9. Behauptung: Werbeverbote funktionieren.

Fakt: Die Behauptung ist irreführend! Richtig ist, dass es Untersuchungen gibt, wonach sich das Kaufverhalten bestimmter Produkte durch Werbeverbote verschoben hat bzw. gesunken ist. Allerdings sagt das Kaufverhalten noch nichts über die Übergewichtsentwicklung aus, die als Zielgröße für die Maßnahme „Werberestriktionen“ genannt wird. In Großbritannien beispielsweise gibt es bereits seit mehr als 15 Jahren Werbeverbote und die Übergewichts- und Adipositasraten sind dadurch nicht gesunken. Daten aus dem Jahr 2021/2022 des National Child Measurement Programme zeigen beispielsweise, dass fast 38 Prozent der zehn- bis elfjährigen Kinder übergewichtig sind, 23 Prozent davon sogar adipös. Übrigens: In Deutschland sind laut KiGGS-Welle 2 ca. 15 Prozent der Drei- bis 17-jährigen übergewichtig und davon knapp sechs Prozent adipös. Das britische „Impact Assessment“ aus 2021 zeigt zudem, dass die unmittelbar durch Werberegulierungen zu erwartende Kalorienreduktion bei ca. zwei Kilokalorien pro Tag und Kind liegt – also weniger als eine Schokolinse pro Tag.
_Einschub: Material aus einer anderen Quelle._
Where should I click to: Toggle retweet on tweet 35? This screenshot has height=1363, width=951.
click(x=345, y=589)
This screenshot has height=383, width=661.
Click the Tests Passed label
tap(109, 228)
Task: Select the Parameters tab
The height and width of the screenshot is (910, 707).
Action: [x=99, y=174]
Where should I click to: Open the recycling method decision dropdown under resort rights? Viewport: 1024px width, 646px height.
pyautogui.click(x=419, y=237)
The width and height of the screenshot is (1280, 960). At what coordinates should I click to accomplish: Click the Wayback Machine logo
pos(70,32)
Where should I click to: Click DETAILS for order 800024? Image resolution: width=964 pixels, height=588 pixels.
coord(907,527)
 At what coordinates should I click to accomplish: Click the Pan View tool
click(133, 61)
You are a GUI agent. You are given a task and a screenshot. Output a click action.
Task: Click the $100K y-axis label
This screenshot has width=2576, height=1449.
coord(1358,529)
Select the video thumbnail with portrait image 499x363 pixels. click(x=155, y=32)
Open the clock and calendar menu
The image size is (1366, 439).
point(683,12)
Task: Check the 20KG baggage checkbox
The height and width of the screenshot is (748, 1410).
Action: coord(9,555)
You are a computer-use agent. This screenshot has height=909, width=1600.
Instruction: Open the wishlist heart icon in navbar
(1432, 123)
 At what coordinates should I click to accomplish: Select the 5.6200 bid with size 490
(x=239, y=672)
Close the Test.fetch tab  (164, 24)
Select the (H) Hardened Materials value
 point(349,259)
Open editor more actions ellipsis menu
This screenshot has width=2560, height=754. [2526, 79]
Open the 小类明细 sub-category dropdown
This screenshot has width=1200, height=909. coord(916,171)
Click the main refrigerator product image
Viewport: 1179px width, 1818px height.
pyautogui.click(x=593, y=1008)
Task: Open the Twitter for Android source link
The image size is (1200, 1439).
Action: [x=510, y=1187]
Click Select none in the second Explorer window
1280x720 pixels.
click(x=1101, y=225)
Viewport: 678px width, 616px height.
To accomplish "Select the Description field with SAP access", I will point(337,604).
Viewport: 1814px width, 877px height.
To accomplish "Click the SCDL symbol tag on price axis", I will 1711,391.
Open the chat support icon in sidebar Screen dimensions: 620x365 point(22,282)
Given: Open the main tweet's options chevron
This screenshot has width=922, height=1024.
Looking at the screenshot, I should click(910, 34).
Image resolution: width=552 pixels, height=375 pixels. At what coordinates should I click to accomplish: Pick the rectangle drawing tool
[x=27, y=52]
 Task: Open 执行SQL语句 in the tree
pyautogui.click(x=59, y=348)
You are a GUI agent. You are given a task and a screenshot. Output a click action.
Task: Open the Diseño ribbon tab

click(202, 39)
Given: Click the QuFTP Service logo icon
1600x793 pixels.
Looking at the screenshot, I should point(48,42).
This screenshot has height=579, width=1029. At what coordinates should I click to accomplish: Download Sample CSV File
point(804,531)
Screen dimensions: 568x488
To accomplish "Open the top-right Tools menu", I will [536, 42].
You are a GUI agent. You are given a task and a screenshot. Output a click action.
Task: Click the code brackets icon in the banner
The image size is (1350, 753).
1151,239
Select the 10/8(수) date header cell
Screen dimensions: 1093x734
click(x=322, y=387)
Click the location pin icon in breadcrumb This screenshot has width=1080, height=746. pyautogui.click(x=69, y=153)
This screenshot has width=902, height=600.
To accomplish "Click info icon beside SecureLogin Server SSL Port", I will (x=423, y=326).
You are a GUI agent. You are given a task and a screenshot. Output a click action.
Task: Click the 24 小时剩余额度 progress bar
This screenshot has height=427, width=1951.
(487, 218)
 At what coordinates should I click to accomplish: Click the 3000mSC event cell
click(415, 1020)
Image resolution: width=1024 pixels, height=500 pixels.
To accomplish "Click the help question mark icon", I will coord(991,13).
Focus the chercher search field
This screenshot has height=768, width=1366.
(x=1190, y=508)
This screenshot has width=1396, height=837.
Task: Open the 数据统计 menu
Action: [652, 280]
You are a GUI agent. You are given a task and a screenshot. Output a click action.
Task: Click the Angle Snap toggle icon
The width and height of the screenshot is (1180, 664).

https://assets.publishing.service.gov.uk/government/uploads/system/uploads/attachment_data/file/996232/impact-assessment-hfss-advertising.pdf

Zum Schluss der Hinweis: Werbung findet nicht im rechtsfreien Raum statt, besonders dem Schutz der Kinder wird Rechnung getragen. Zudem gelten die Verhaltensregeln des Deutschen Werberats. Diese umfassen unter anderem das Verbot einer direkten Kauf- und Konsumaufforderung. Auch Werbung, die den Eindruck erweckt, der Verzehr eines bestimmten Lebensmittels sei für eine ausgewogene Ernährung unersetzlich, ist zu unterlassen. Ebenso sind Inhalte und Darstellungen verboten, die dem Erlernen eines gesunden, aktiven Lebensstils entgegenwirken.